'Ere, doc, you're having a laugh, aintcha? Senior doctors have taken a pop at soap operas for showing leading characters with unhealthy lifestyles but none of the side effects. Dot Cotton of EastEnders should be coughing, says Bupa, the private healthcare company, because she has been a smoker all her life. At the other end of the telly glamour scale, Louise Summers from Hollyoaks has clearly got "alcohol dependency problems" but doesn't show it.
"Shadrach Dingle from Emmerdale should, by rights, have a red face with broken veins that you may see with high alcohol consumption," says Dr Peter Mace, Bupa's assistant medical director. "If we tested his blood, there might be evidence of damage to his liver, though this can occur later."
Right, doc. And you might find out he's an actor playing a character, not a real person. But go on. "Tyrone Dobbs [of Coronation Street] consumes far too much saturated fat and does little or no exercise, which would realistically lead to high cholesterol levels that, in turn, may lead to heart disease. This might make him short of breath, and perhaps give him chest pain on exertion, though he may dodge exercise to avoid these symptoms."
Professor Alan Maryon-Davis, president of the Faculty of Public Health, agrees it would be "useful" for "someone who smokes to cough quite a bit or clear their throat, something that is quite realistic yet not drastic".
Yes, and some of us might get high blood pressure from shouting: "It's not real."
A spokesman for the BBC said: "Eastenders has always highlighted health issues such as HIV and mental illness in storylines which have really engaged viewers. Medical dramas as such as Holby and Casualty often show the more subtle nuances of medical health matters."
Quite. So in the soap tradition of yelling back at the doctor and stomping out, here are our alternative soap role models. They've been ranked for glamour, niceness, fidelity, lifestyle and the impact their stories had on the wider world. All right? Now then, doc ... geroutta my pub.
Bet Lynch, Coronation Street
For being the ultimate barmaid. A brassy, blonde man-eater with a vulnerable side and a heart of gold, she started pulling pints at the Rovers Return in 1970 and came to define her kind, on and off screen. Brash enough to nickname her breasts Newton and Ridley after the brewery, smart enough to become a very good landlady. Actor Julie Goodyear has yet to escape from Bet's leopard-print shadow.
Peggy Mitchell, EastEnders
For family. It's everyfink, ain't it? Peggy (Barbara Windsor) would happily firebomb the whole of Walford for her boys, Grant and Phil. She knows they're thugs and villains, but loves 'em like the day they was born. Queen of the Queen Vic, current protector of her nieces Roxy and Ronnie, best known for telling her enemies with a terrifying snarl: "Geroutta my pub."
J R Ewing, Dallas
For being the president America should have had. If the US really wanted a Texan oil man from a powerful dynasty, with no fear of bending the truth, it could at least have picked a smart one. J R (Larry Hagman) would never have invaded Iraq – he'd have found a far sneakier way of getting his hands on all that oil.

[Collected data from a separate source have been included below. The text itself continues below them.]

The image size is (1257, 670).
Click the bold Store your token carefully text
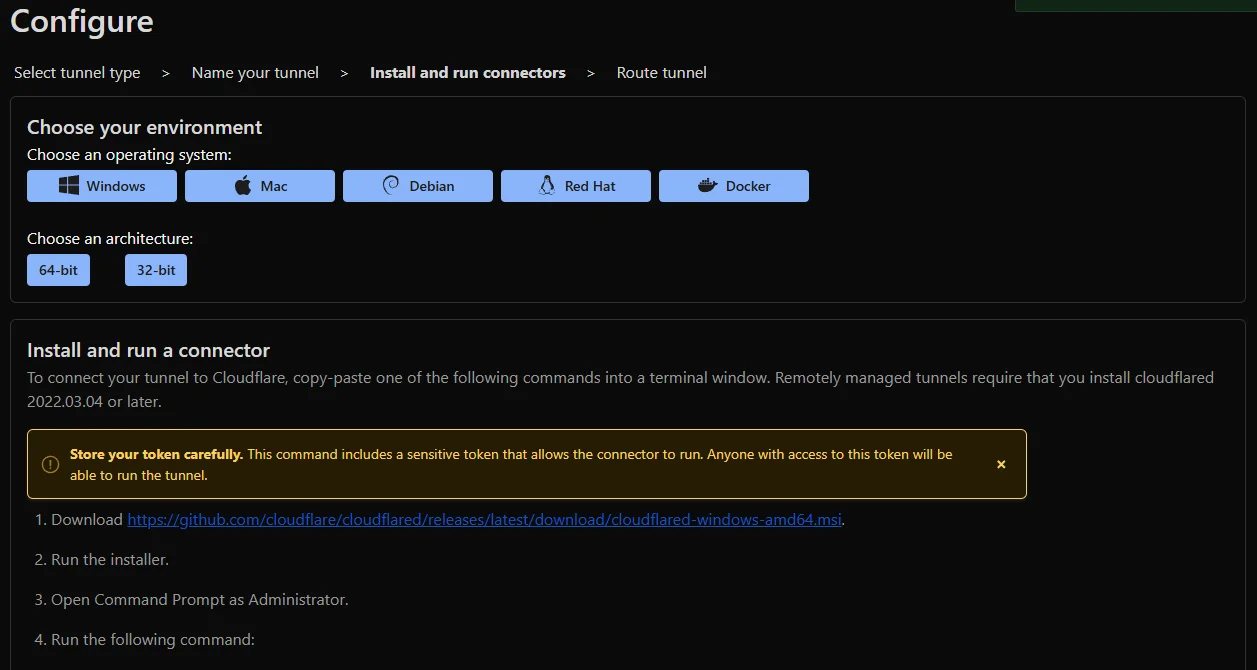tap(156, 454)
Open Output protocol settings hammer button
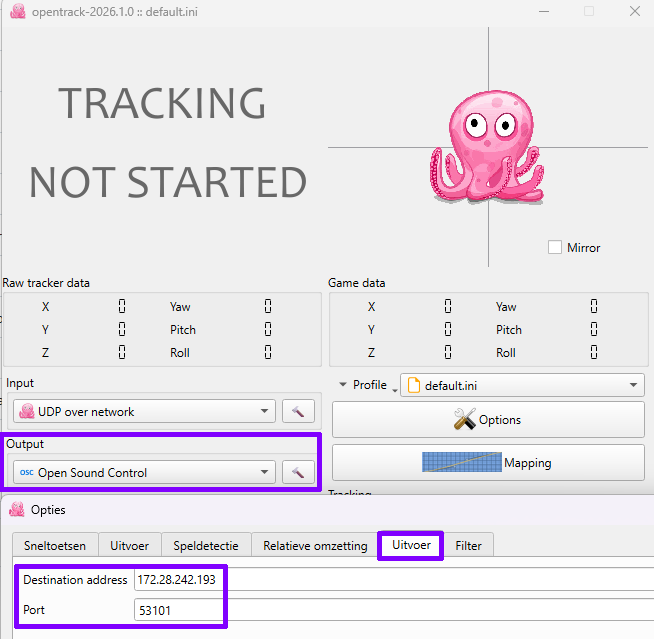The image size is (654, 639). 298,472
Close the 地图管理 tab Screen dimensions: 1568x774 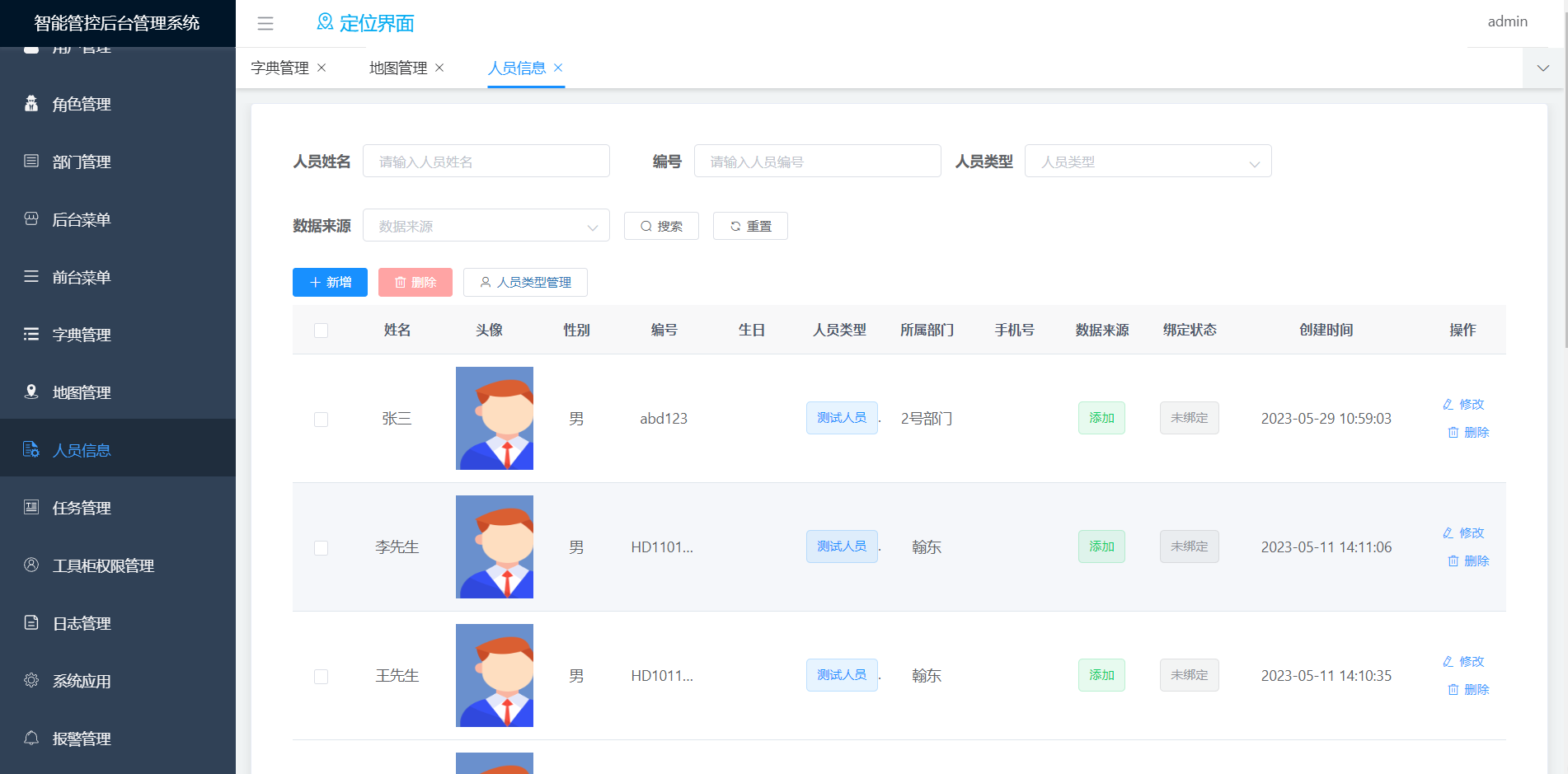tap(439, 68)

Elsie Tanner, Coronation Street
For being all woman. A Sixties icon, unlike anyone seen on the box before. Sassy, strong and fiery as her hair. Prime Minister Jim Callaghan called Elsie (Pat Phoenix) "the sexiest thing on television".
Frank Butcher, EastEnders
For swagger. Just a used-car dealer from a dodgy part of town, he had the self-confidence of Sinatra. Played by Mike Reid. If you can keep your head when all around are losing theirs – through bankruptcy and depression – and still say "babe" with a cheesy smile, then you'll be a Frank, my son.
Beth Jordache, Brookside
For knowing that revenge is a dish best served with cold concrete. And for that kiss. Years of rape and abuse came to an end when wife and daughter Mandy and Beth buried evil Trevor Jordache under the patio in 1993. Later that year Beth (Anna Friel) fell for neighbour Margaret and enjoyed prime-time TV's first lesbian snog.
The Duckworths, Coronation Street
For enduring love. Survived decades of squabbles, flings and trouble with their son. Jack and Vera (Bill Tarmey and Liz Dawn) were not just funny, but also capable of very moving scenes, not least earlier this year, when Vera died suddenly at home.
Phil Archer, The Archers
For going on and on. And on. Longest-surviving character in longest-running radio soap, played by the longest-serving actor (Norman Painting) since 1951. Biggest moment was the death of his wife Grace in a fire – 53 years ago.
Little Willy, EastEnders
For TV soap pets everywhere. They were safe until Willy the pug (played by Willy the pug) was the first to be put down. Who was not moved by his elderly owner, Ethel, asking: "Where's my Little Willy?"
Amy Turtle, Crossroads
For services to broadcasting. Pioneered rolling news (or gossip), as her nylon apron crackled. Amy (Ann George) also inspired Mrs Overall in 'Acorn Antiques'.